(Collected data entries)
####################
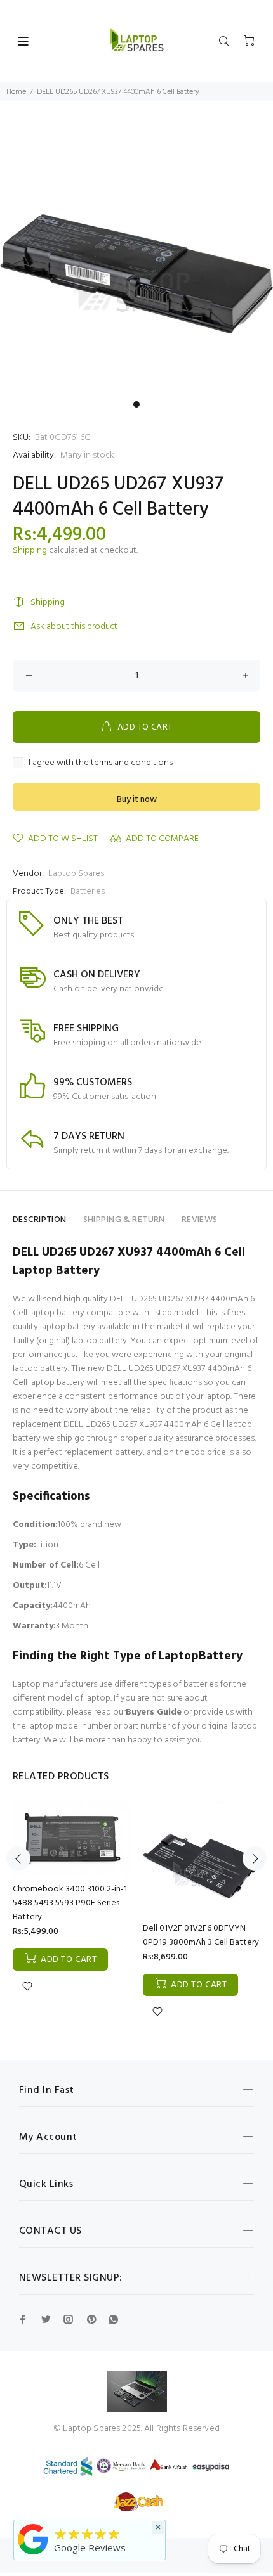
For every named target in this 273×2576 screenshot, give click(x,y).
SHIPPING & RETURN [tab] (124, 1220)
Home (16, 92)
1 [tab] (136, 404)
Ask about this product (73, 626)
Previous (18, 1858)
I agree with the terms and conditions (101, 763)
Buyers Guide (154, 1712)
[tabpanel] (136, 258)
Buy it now (137, 799)
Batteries (87, 891)
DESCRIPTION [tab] (40, 1220)
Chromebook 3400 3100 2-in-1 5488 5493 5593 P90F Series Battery (70, 1903)
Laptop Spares (76, 873)
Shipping (30, 550)
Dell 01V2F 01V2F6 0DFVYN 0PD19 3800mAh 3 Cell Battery (201, 1935)
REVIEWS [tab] (200, 1220)
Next (255, 1858)
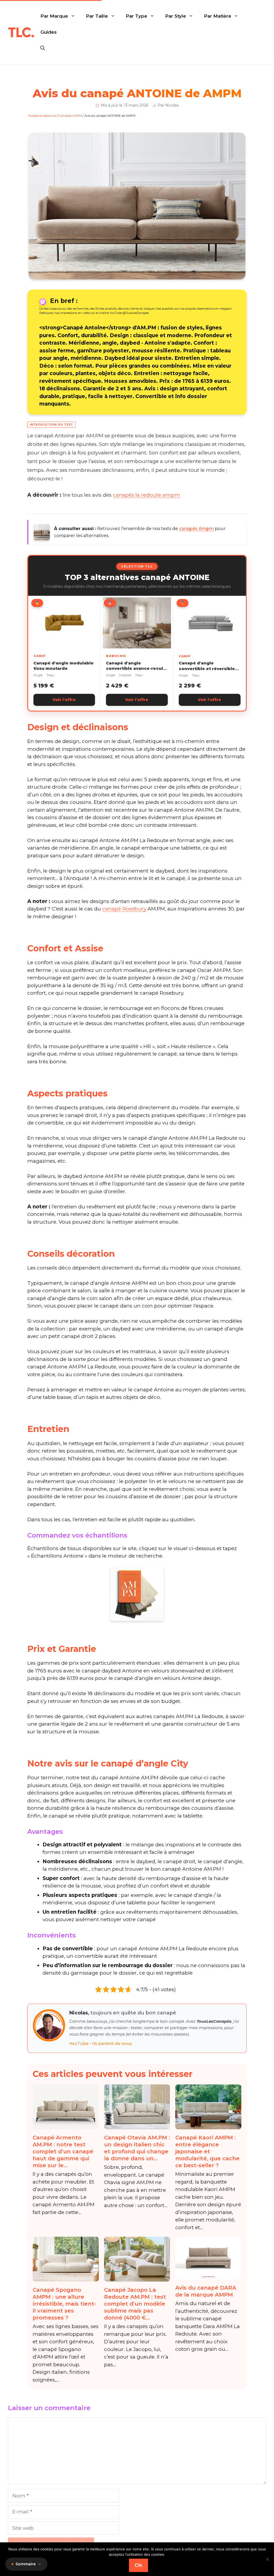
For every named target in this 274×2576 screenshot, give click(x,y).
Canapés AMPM (70, 116)
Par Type (136, 16)
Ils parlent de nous (112, 2043)
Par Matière (217, 16)
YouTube (79, 2043)
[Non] (267, 2559)
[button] (42, 48)
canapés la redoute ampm (146, 495)
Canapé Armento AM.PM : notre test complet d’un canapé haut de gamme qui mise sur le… (63, 2151)
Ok (138, 2565)
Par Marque (54, 16)
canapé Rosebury (124, 909)
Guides (48, 32)
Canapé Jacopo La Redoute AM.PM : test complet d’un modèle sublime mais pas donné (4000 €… (135, 2304)
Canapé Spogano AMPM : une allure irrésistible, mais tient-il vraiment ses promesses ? (64, 2304)
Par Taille (97, 16)
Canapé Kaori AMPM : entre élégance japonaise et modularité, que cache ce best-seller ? (207, 2151)
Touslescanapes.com (42, 116)
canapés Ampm (196, 528)
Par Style (175, 16)
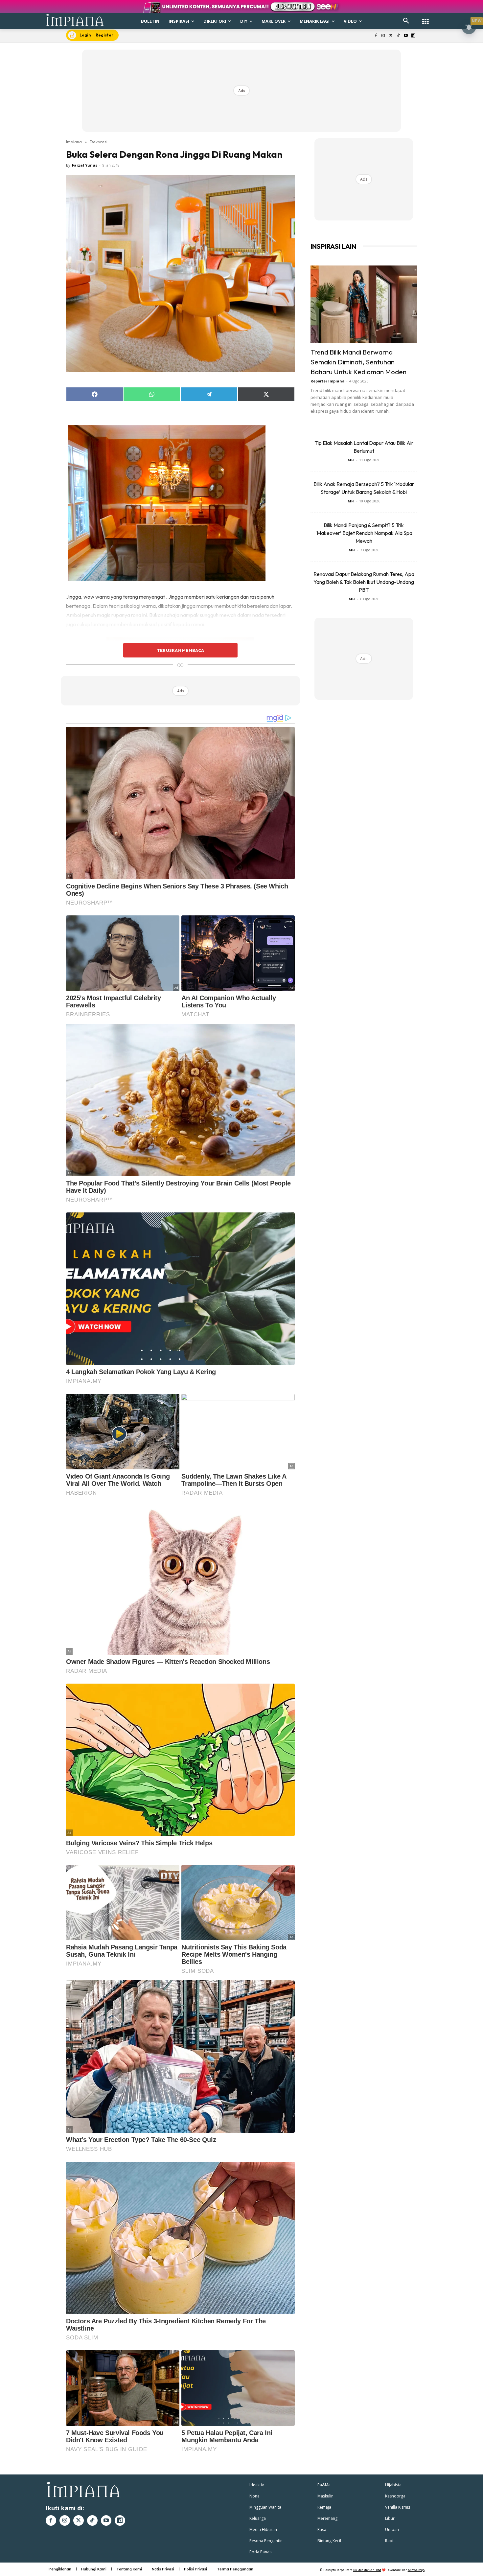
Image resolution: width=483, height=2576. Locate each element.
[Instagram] (383, 36)
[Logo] (75, 20)
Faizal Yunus (84, 165)
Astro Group (416, 2570)
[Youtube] (405, 36)
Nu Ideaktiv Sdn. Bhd (367, 2570)
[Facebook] (376, 36)
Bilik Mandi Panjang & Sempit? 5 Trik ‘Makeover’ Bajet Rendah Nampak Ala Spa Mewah (363, 533)
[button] (406, 21)
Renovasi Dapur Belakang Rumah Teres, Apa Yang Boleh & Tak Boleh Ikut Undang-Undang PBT (363, 582)
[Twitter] (391, 36)
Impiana (74, 141)
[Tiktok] (398, 36)
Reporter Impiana (327, 381)
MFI (351, 459)
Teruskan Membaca (180, 650)
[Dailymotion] (413, 36)
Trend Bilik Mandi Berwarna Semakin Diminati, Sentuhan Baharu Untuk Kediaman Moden (358, 362)
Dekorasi (98, 141)
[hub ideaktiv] (425, 18)
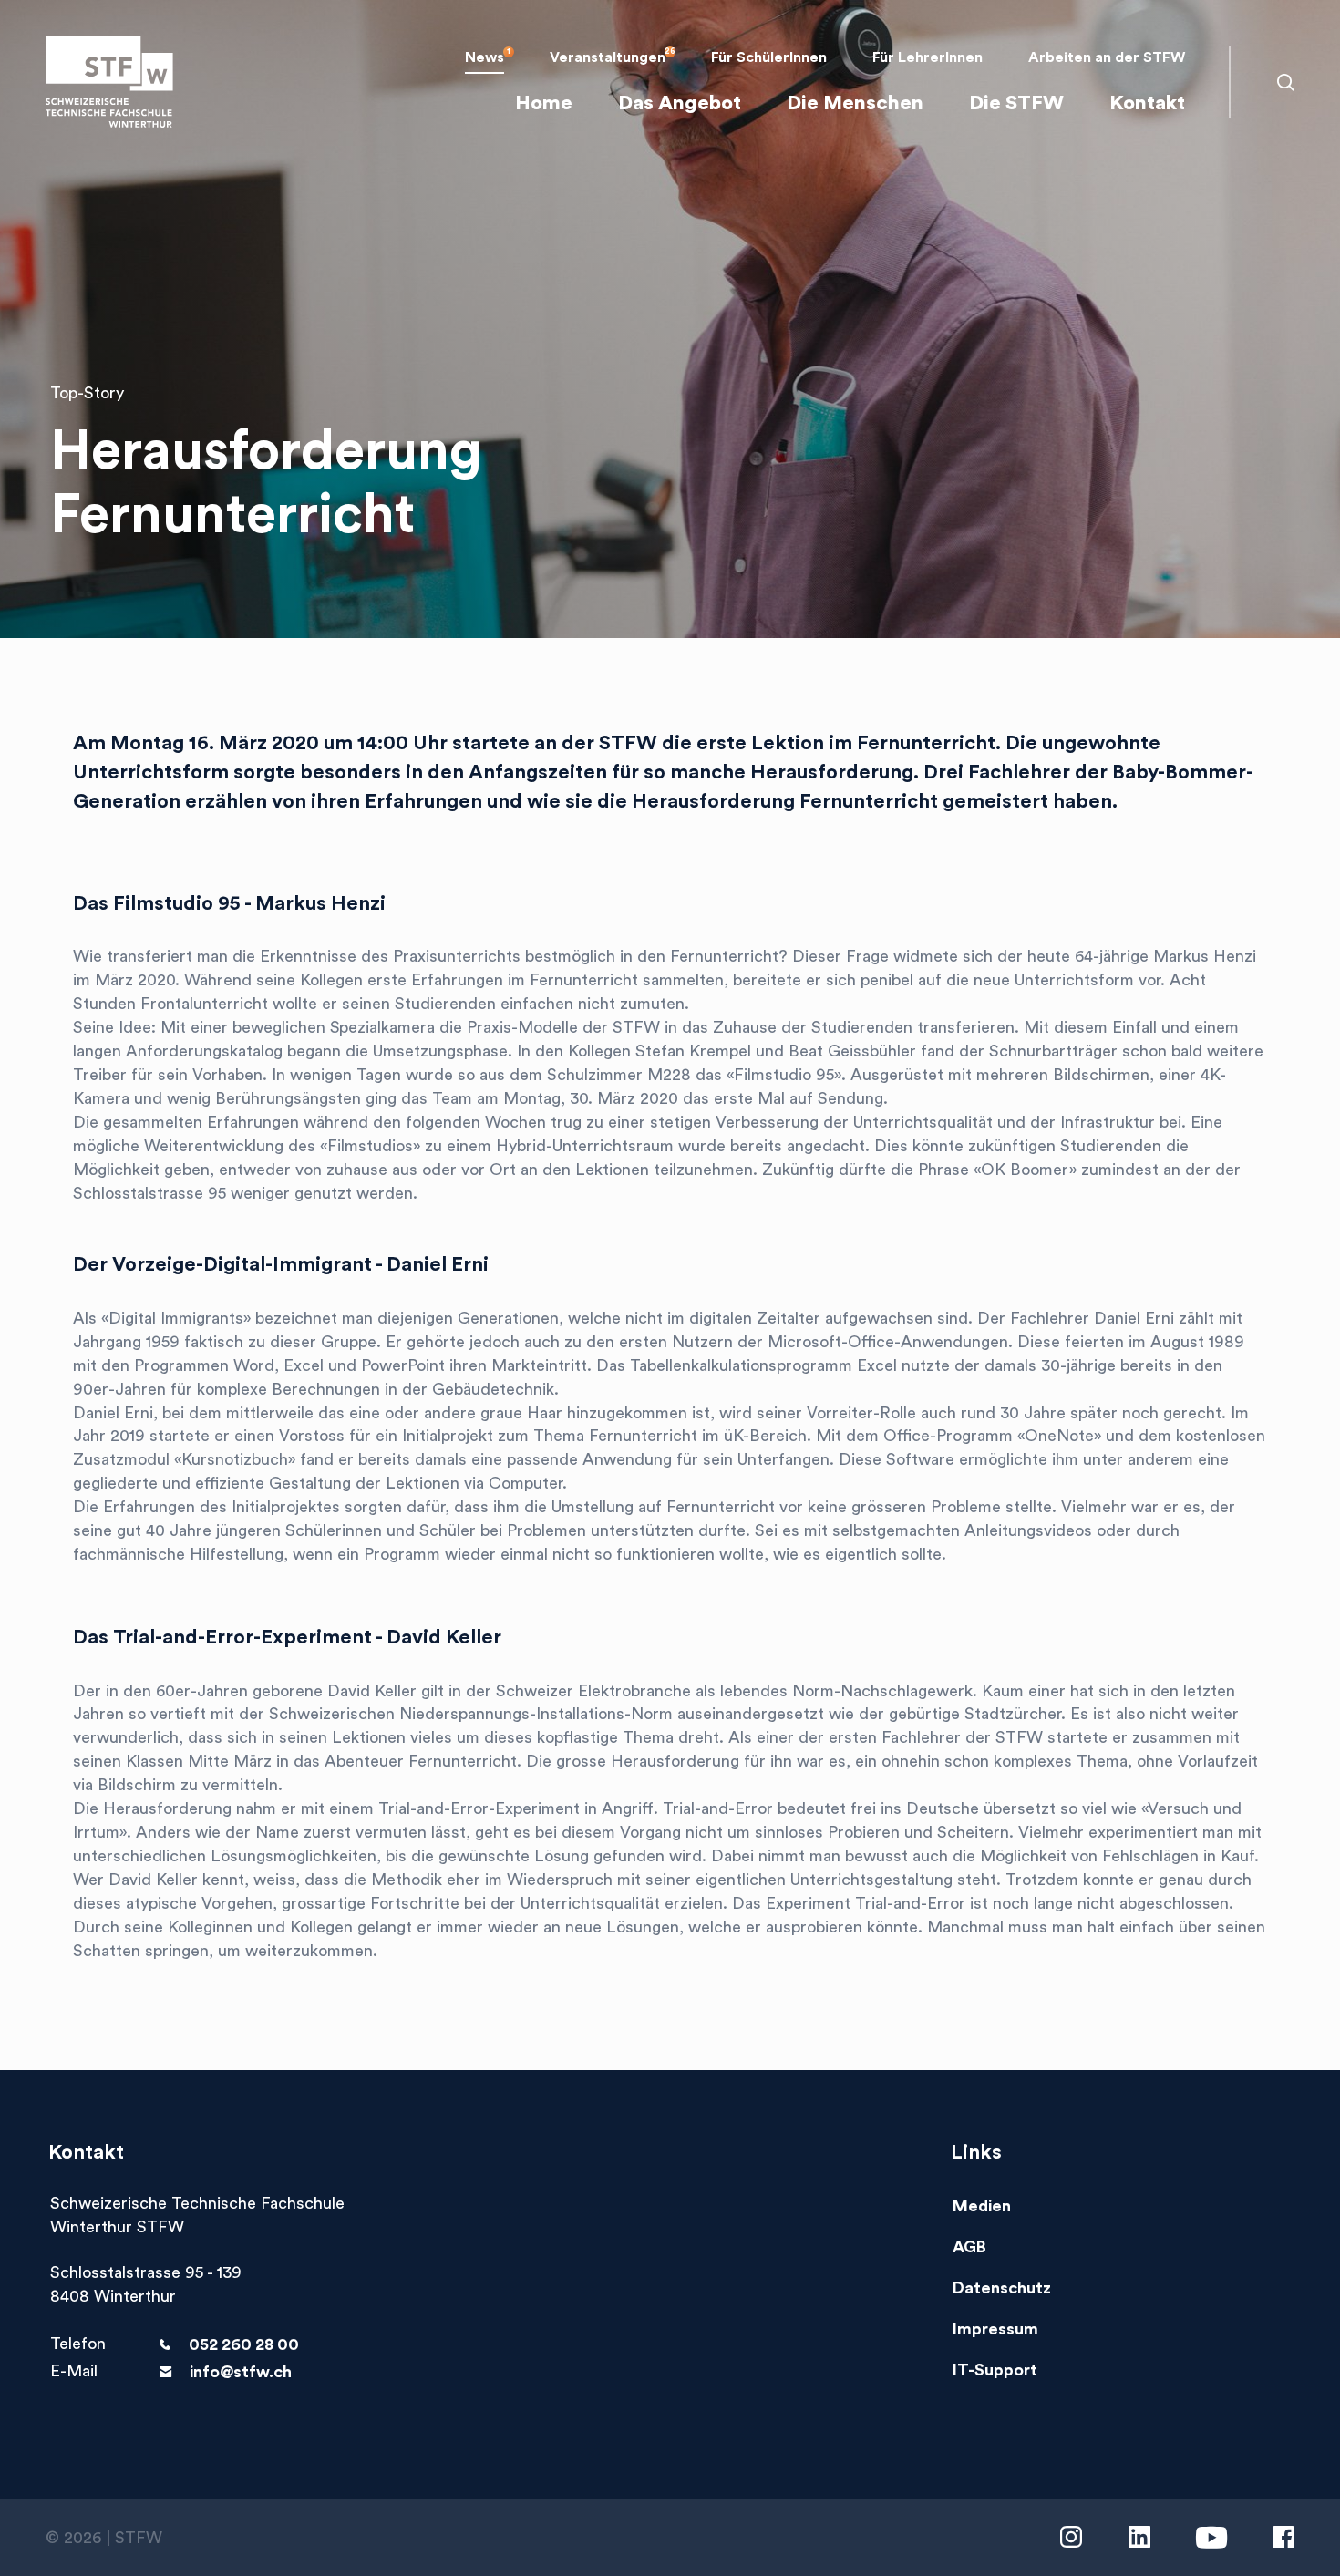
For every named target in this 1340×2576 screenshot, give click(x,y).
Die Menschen (855, 103)
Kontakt (1147, 103)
####################
Instructions for the task: Please leave out the pictures as you reproduce the lines exactly, from the first line of the entries through the line containing "Buyers Guide (154, 1712)".

Output for this exercise:
For every named target in this 273×2576 screenshot, give click(x,y).
SHIPPING & RETURN [tab] (124, 1220)
Home (16, 92)
1 [tab] (136, 404)
Ask about this product (73, 626)
Previous (18, 1858)
I agree with the terms and conditions (101, 763)
Buyers Guide (154, 1712)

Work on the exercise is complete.